Now let's find the score of our model (by default GridSearchCV saves the best model to the gs_model object).

# Score the best model gs_model.score(X_test, y_test)
0.2848784564026805

Beautiful!

Using GridSearchCV we see a nice boost in our models score.

And the best thing is, because it's all in a Pipeline, we could easily replicate these results.

Where to next?

If you've made it this far, congratulations! We've covered a lot of ground in the Scikit-Learn library.

As you might've guessed, there's a lot more to be discovered.

But for the time being, you should be equipped with some of the most useful features of the library to start trying to apply them to your own problems.
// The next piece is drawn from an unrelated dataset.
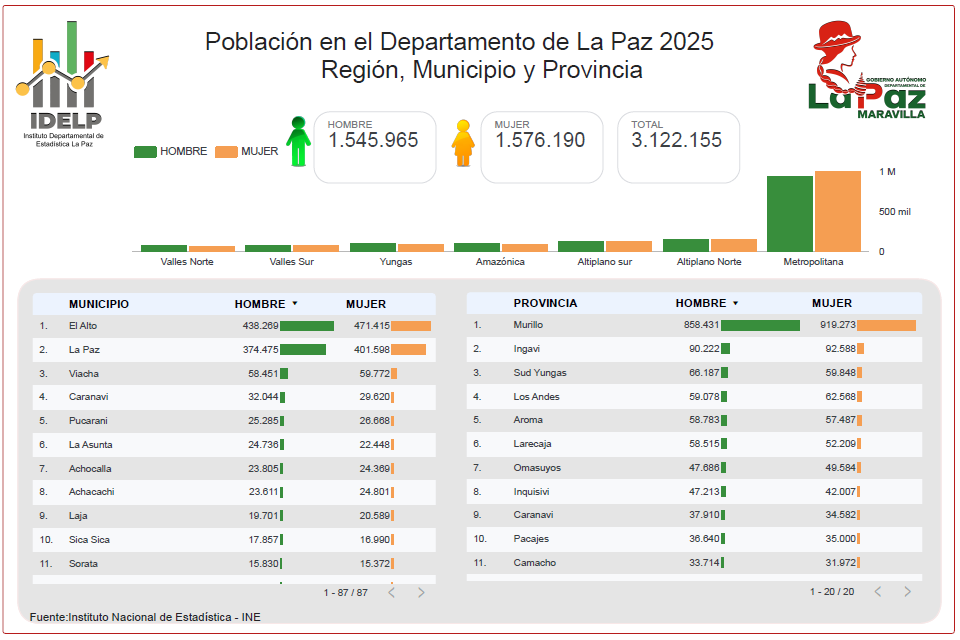Sort provincia table by HOMBRE arrow
The height and width of the screenshot is (640, 960).
pos(736,303)
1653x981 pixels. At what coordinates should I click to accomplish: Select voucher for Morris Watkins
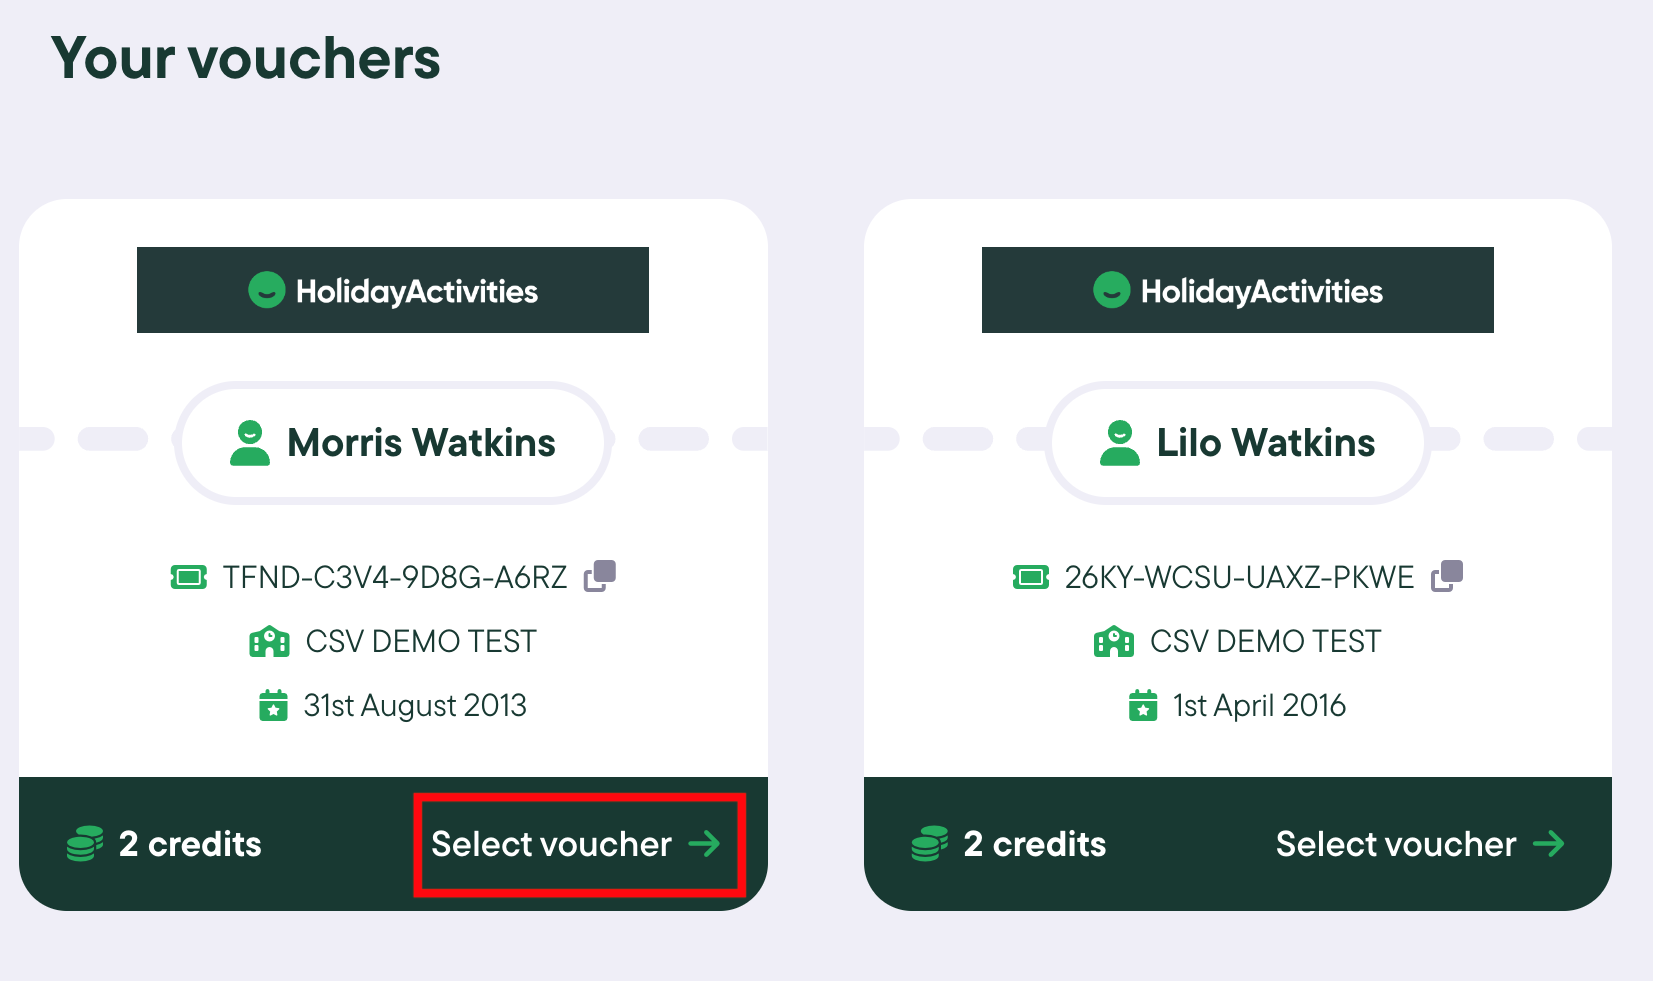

Somewhere you might like to look next is to apply what you've learned above to a Kaggle competition.

Kaggle competitions are great places to practice your data science and machine learning skills and compare your results with others.

A great idea would be to try to combine the heart disease classification code, as well as the Pipeline code, to build a model for the Titanic dataset.

Otherwise, if you'd like to figure out what else the Scikit-Learn library is capable of I'd highly recommend browsing through the Scikit-Learn User Guide and seeing what sparks your interest.

Finally, as an extra-curriculum extension, you might want to look into trying out the CatBoost library for dealing with non-numerical data automatically.

The CatBoost algorithm is advanced version of a decision tree (like a Random Forest with superpowers) and is used in production at several large technology companies, including Cloudflare.